In base/demo/podinfo/canary.yaml
, you’ll see the specifications for Flagger to automatically increase traffic to new versions of the application. In this workshop, we will be demonstrating a successful canary release, as well mimicking a failed canary release.
Below is the Canary configuration:
apiVersion: flagger.app/v1beta1
kind: Canary
metadata:
name: podinfo
namespace: demo
spec:
provider: appmesh
# the maximum time in seconds for the canary deployment
# to make progress before it is rollback (default 600s)

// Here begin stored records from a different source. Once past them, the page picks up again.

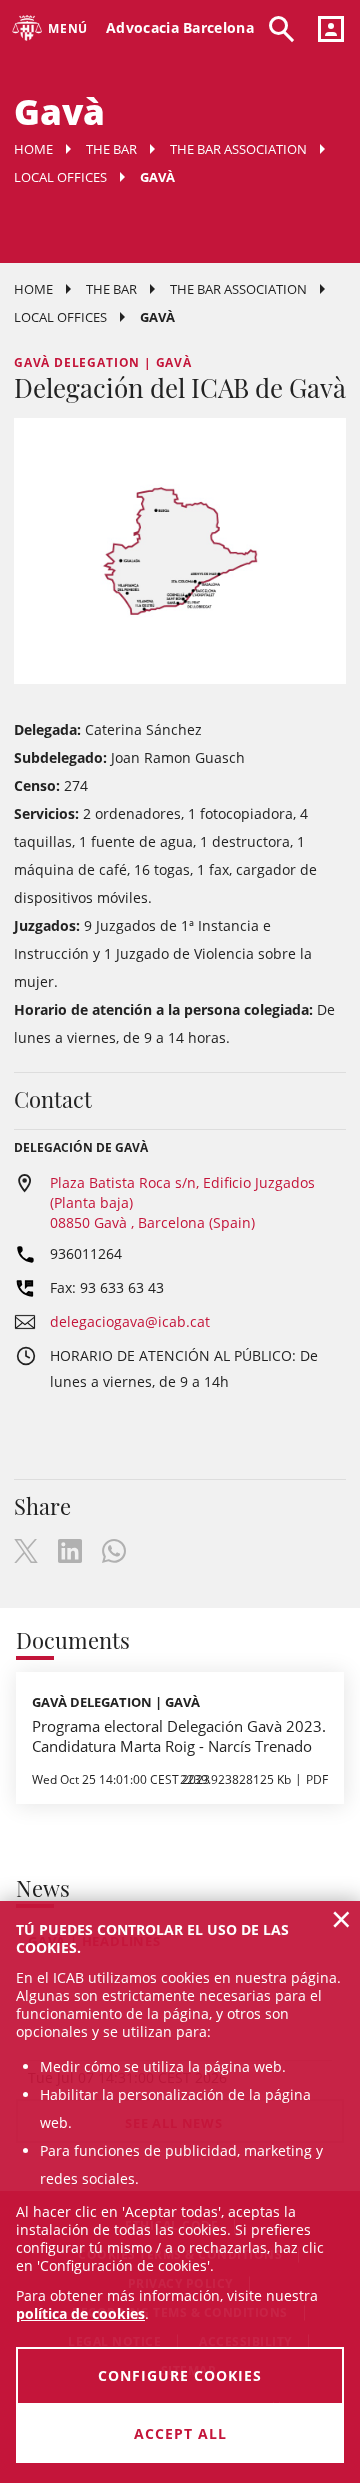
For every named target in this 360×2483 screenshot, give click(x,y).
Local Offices (60, 177)
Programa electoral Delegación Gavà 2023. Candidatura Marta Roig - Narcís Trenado (179, 1736)
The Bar (111, 149)
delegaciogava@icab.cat (130, 1321)
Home (33, 149)
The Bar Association (238, 149)
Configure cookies (180, 2375)
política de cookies (80, 2313)
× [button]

progressDeadlineSeconds: 60
# deployment reference
targetRef:
apiVersion: apps/v1
kind: Deployment
name: podinfo
# HPA reference (optional)
autoscalerRef:
apiVersion: autoscaling/v2beta1
kind: HorizontalPodAutoscaler
name: podinfo
service:
# container port
port: 9898
# container port name (optional)
# can be http or grpc
portName: http
# App Mesh Gateway external domain
hosts:
- "*"
# App Mesh reference
meshName: "gitopssdlcworkshop"
# App Mesh retry policy (optional)
retries:
attempts: 3
perTryTimeout: 1s
retryOn: "gateway-error,client-error,stream-error"

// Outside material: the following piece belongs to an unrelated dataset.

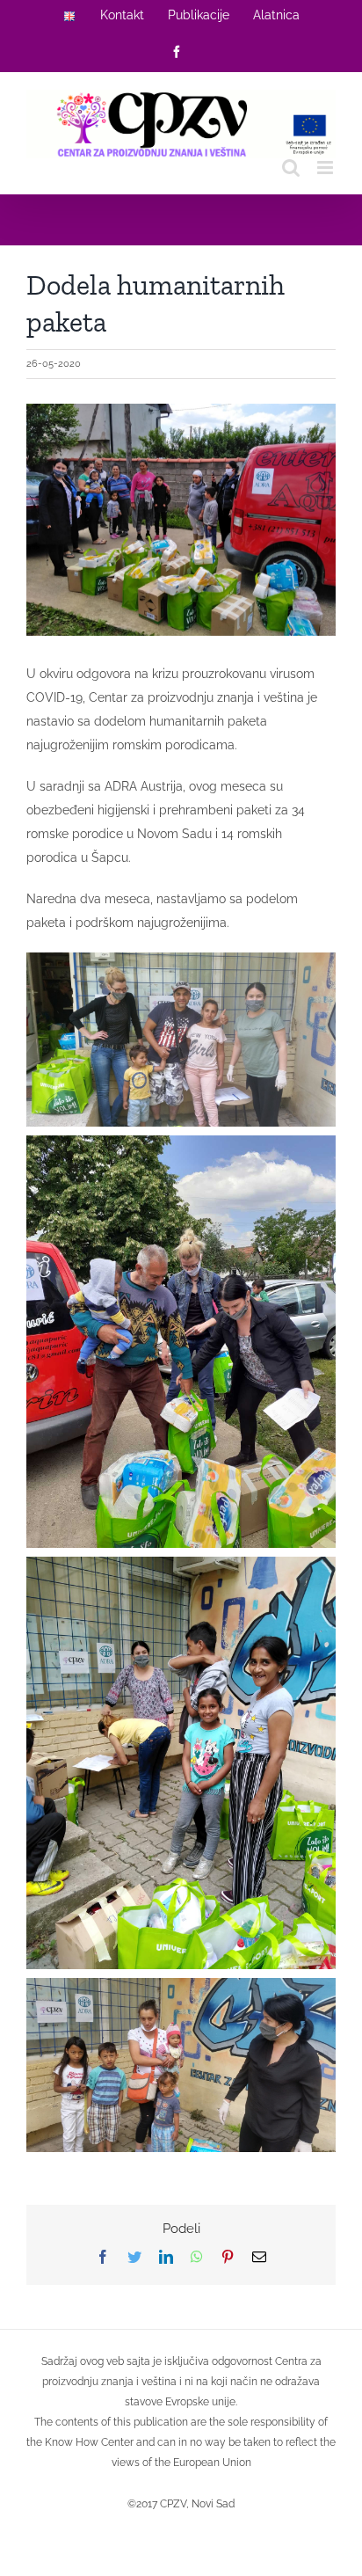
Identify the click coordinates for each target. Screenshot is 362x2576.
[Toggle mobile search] (291, 167)
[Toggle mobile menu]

# define the canary analysis timing and KPIs
analysis:
# schedule interval (default 60s)
interval: 10s
# max number of failed metric checks before rollback
threshold: 10
# max traffic percentage routed to canary
# percentage (0-100)
maxWeight: 50
# canary increment step
# percentage (0-100)
stepWeight: 5
# App Mesh Prometheus checks
metrics:
- name: request-success-rate
# minimum req success rate (non 5xx responses)
# percentage (0-100)
thresholdRange:
min: 99
interval: 1m
- name: request-duration
# maximum req duration P99
# milliseconds
thresholdRange:
max: 500
interval: 30s
# testing (optional)
webhooks:
- name: acceptance-test
type: pre-rollout
url: http://flagger-loadtester.demo/
timeout: 30s
metadata:
type: bash
cmd: "curl -sd 'test' http://podinfo-canary.demo:9898/token | grep token"
- name: load-test
url: http://flagger-loadtester.demo/
timeout: 5s
metadata:
cmd: "hey -z 1m -q 10 -c 2 http://podinfo-canary.demo:9898/"

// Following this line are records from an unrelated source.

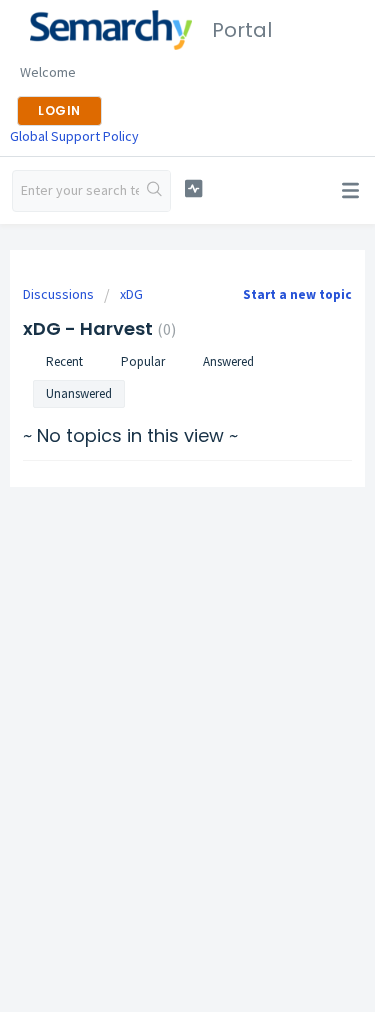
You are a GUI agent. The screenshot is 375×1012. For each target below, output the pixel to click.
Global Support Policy (74, 136)
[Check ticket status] (193, 188)
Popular (143, 361)
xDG (131, 294)
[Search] (154, 191)
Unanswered (79, 393)
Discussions (58, 294)
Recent (64, 361)
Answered (228, 361)
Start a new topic (297, 294)
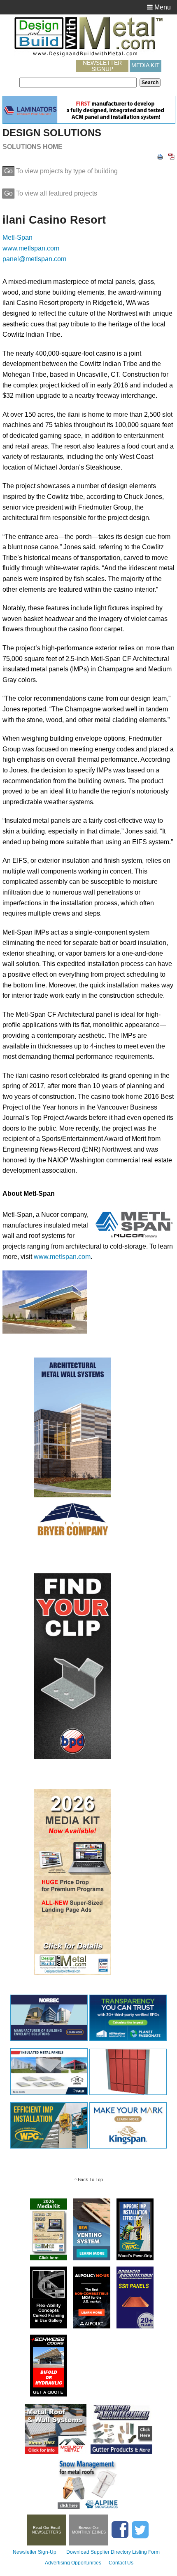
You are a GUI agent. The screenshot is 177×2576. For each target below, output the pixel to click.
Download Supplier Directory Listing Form (113, 2552)
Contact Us (121, 2563)
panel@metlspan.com (34, 258)
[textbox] (78, 82)
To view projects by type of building (61, 171)
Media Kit (145, 65)
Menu (162, 7)
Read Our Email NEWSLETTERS (46, 2530)
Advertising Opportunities (73, 2563)
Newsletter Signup (102, 66)
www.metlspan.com (30, 248)
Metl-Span (17, 237)
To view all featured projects (50, 193)
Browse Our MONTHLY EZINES (89, 2530)
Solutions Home (32, 146)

Flagger will create the following Kubernetes resources on our behalf, as we have specified the TargetRef
and AutoscalerRef
:
# generated Kubernetes objects
deployment.apps/podinfo-primary
horizontalpodautoscaler.autoscaling/podinfo-primary
service/podinfo
service/podinfo-canary
service/podinfo-primary
If you run kubectl get pods -n demo
, you will notice that you have podinfo-primary
pods running. The primary deployment is treated as the stable release of your app. All traffic is routed to this version and the target deployment is scaled to zero (kubectl get deployment podinfo -n demo
). Flagger will detect changes to the target deployment (including secrets and configmaps) and will perform a canary analysis before promoting the new version as primary.
Flagger will also create the following App Mesh resources on our behalf:
# generated App Mesh objects (Kubernetes Custom Resources)
virtualnode.appmesh.k8s.aws/podinfo
virtualnode.appmesh.k8s.aws/podinfo-canary
virtualnode.appmesh.k8s.aws/podinfo-primary
virtualservice.appmesh.k8s.aws/podinfo.test
virtualservice.appmesh.k8s.aws/podinfo-canary.test
virtualnode.appmesh.k8s.aws
defines the logical pointer to a Kubernetes workload, and virtualservice.appmesh.k8s.aws
defines the routing rules for a workload inside the mesh. After the bootstrap, the podinfo deployment will be scaled to zero and the traffic to podinfo.demo
will be routed to the primary pods. During the canary analysis, the podinfo-canary.demo
address can be used to target directly the canary pods.
You can inspect these resources for yourself by running:
kubectl get virtualservice -n demo
and
kubectl get virtualnodes -n demo
You can also view the Virtual Service, Virtual Route, and Virtual Nodes in the AWS Console under the App Mesh service.
To perform a canary analysis, Flagger uses the analysis
definition to determine how long to run the canary for (running periodically until it reaches the maximum traffic weight or the number of iteration) before rolling out the new version as the primary. On each run, Flagger calls the webhooks, checks the metrics and if the failed checks threshold is reached, it will stop the analysis and roll back the canary. We will demonstrate this shortly.
Navigate to the following url (or just echo $URL
if you are in the same terminal window you were in before):
export URL="http://$(kubectl -n demo get svc/appmesh-gateway -ojson | jq -r ".status.loadBalancer.ingress[].hostname")"
echo $URL
You can leave this up as we complete this workshop.